Las Vegas Sands (LVS) said it will pay each of its 9,300 employees at the Palazzo and Venetian – even part-time staffers not scheduled to work – during a state-mandated 30-day closure of gaming properties.
On Tuesday, the company said the two Strip venues would be closed until at least April 1 in an effort to keep employees and guests safe from the coronavirus. Later that day, Nevada Gov. Steve Sisolak ordered the closure of non-essential businesses throughout the state for 30 days, a directive pertaining to casinos as well.
LVS said salaried employees will be compensated as normal during the temporary business suspension, while announcing plans to pay hourly workers, too.
All full-time and full-time flex and hourly Team Members will be paid a minimum of 32 hours a week, whether working on the schedule, working from home, or are just not scheduled and confined to home,” according to a statement from the operator cited by KTNV Las Vegas.
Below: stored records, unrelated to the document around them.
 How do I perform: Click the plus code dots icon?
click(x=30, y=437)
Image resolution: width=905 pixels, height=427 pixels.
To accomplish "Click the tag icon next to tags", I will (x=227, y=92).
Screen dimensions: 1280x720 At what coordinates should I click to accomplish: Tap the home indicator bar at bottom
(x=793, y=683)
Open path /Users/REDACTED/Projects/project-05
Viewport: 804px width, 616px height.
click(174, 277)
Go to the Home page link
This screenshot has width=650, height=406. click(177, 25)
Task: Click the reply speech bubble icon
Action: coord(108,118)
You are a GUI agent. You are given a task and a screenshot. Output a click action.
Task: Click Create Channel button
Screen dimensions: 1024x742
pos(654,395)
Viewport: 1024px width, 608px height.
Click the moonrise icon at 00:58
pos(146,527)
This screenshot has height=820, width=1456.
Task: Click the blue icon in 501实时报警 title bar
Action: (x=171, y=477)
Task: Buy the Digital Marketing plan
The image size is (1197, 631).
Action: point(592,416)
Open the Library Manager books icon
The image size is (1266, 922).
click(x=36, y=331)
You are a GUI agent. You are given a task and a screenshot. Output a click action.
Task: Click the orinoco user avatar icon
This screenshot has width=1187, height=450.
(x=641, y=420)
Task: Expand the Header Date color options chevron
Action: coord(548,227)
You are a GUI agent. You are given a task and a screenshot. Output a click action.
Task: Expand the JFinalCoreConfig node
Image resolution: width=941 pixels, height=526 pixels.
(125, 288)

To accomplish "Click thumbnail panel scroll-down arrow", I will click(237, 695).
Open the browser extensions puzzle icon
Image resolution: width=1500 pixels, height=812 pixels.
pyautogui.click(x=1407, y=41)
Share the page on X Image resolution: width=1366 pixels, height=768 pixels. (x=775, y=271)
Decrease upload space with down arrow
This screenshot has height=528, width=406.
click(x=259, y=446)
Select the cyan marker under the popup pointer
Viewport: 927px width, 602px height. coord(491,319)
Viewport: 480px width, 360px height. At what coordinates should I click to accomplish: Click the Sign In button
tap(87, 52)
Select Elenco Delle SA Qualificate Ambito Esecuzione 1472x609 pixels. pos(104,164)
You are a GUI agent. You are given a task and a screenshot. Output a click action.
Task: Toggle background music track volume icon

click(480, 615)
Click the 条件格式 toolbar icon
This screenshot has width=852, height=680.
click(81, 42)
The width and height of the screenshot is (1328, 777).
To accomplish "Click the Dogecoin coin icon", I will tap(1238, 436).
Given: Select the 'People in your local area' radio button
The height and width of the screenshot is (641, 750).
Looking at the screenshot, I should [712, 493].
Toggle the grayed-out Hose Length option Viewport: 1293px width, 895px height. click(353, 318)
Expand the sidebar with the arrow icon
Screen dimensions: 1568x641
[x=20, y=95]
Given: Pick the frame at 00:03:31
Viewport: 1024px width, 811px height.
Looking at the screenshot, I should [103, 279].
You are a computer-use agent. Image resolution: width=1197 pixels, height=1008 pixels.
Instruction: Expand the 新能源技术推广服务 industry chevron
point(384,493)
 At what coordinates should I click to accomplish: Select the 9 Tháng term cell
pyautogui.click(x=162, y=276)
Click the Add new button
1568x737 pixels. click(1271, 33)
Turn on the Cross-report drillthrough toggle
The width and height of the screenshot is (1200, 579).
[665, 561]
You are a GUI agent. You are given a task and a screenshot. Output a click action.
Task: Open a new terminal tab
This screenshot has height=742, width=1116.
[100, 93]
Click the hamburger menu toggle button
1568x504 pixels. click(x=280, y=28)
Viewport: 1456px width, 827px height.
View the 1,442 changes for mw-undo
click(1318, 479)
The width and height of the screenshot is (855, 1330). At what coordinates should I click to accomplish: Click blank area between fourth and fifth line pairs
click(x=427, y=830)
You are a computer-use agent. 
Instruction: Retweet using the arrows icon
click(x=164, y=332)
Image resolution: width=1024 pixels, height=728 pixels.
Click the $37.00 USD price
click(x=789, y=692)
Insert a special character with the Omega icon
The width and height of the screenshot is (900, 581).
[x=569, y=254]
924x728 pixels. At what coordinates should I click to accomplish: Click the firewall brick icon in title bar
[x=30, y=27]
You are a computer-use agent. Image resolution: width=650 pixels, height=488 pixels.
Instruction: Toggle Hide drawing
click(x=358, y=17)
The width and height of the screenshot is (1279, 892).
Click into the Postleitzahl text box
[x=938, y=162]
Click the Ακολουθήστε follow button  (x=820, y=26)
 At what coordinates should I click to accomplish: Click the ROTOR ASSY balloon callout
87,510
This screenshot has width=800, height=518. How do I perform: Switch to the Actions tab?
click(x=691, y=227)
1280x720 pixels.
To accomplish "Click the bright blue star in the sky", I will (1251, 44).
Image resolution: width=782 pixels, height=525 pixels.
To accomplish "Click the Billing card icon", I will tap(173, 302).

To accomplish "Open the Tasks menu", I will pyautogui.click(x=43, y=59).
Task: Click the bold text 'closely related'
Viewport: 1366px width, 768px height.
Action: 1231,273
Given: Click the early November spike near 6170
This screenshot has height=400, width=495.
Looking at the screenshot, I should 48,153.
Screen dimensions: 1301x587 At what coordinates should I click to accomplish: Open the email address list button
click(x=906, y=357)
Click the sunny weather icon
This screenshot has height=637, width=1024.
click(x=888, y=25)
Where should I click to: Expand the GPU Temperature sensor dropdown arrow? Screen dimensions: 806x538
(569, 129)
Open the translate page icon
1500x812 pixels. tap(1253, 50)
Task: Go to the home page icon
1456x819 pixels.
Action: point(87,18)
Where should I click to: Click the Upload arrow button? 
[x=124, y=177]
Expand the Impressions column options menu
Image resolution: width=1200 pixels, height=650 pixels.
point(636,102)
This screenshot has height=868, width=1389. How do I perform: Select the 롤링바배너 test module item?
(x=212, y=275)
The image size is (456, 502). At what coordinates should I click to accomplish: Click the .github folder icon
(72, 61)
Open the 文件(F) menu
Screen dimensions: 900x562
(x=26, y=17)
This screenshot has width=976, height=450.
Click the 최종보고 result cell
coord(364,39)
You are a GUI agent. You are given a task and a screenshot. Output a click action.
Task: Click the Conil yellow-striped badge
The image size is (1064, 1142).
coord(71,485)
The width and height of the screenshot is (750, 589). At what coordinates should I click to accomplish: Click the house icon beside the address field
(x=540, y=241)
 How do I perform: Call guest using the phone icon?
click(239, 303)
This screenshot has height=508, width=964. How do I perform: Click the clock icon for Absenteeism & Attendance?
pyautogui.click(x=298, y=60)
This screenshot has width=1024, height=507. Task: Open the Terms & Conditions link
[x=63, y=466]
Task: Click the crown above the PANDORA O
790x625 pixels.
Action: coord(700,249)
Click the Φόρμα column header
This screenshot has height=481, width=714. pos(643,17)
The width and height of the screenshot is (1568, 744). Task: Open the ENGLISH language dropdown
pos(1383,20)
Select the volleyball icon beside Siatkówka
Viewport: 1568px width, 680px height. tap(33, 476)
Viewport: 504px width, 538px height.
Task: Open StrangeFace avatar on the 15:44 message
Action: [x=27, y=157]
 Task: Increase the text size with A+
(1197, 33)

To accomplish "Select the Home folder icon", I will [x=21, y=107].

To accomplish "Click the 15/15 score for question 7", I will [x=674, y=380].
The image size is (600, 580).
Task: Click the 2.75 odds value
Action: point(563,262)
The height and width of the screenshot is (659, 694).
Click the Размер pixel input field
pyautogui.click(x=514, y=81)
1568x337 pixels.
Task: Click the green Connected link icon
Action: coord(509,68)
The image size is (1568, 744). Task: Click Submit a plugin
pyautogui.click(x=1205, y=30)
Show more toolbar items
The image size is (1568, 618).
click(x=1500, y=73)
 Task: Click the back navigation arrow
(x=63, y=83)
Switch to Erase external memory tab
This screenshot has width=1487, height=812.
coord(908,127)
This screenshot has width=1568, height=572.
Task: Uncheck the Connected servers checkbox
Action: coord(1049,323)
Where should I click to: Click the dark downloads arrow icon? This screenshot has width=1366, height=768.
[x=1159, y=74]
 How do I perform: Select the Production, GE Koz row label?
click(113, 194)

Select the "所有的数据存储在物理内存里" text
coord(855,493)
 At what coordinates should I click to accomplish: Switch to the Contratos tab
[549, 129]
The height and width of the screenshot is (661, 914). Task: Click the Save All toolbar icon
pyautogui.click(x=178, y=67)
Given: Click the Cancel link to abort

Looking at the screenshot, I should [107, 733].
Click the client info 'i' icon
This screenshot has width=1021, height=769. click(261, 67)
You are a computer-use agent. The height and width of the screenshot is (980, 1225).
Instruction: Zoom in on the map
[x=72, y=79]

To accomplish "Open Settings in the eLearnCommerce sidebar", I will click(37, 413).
On Thursday, the Labor Department said jobless claims for the week ended March 14 jumped to 281,000 from 70,000 – a two-year high – as workers across the country endure layoffs attributable to the COVID-19 pandemic punishing the US economy. Some economists are speculating that next week’s claims number could balloon to two million.
Assistance for Part-Time Staffers, Too
Sands is taking steps to help part-time workers and those, such as bartenders, restaurant staff, and valets, that derive substantial parts of their incomes from tips.
“All On-Call Hourly Team Members will be paid based on the average hours worked in February 2020, up to a maximum of 32 hours per week,” according to the company. “This will apply even when not scheduled to work at all while resort is closed.”
Sands said it calculated an hourly rate for employees depending on tips to help those workers with some of their lost income during the closures.
Only a handful of Silver State businesses, including banks, food and drug retailers, convenience stores and home improvement stores, remain open.
LVS added that none of its employees will be required to take unpaid time off while the Palazzo and Venetian are shut down, and that no staff will be subject to altered or reduced healthcare benefits.
Been Here Before
LVS and rivals MGM Resorts International and Wynn Resorts are in familiar territory regarding government-enforced closures of gaming properties. In February, authorities in Macau announced a 15-day mandatory suspension of gaming activities there, a move aimed at stopping the spread of the coronavirus.
That decision, though disastrous from a revenue standpoint, proved effective because the peninsula went nearly 40 days without a new COVID-19 case. That’s until three new ones were reported earlier this week.
Macau and Singapore are the two most important markets for LVS. In the fourth quarter, the Palazzo and Venetian on the Strip combined for just $120 million of the operator’s $1.31 billion in earnings before interest, taxes, depreciation and amortization.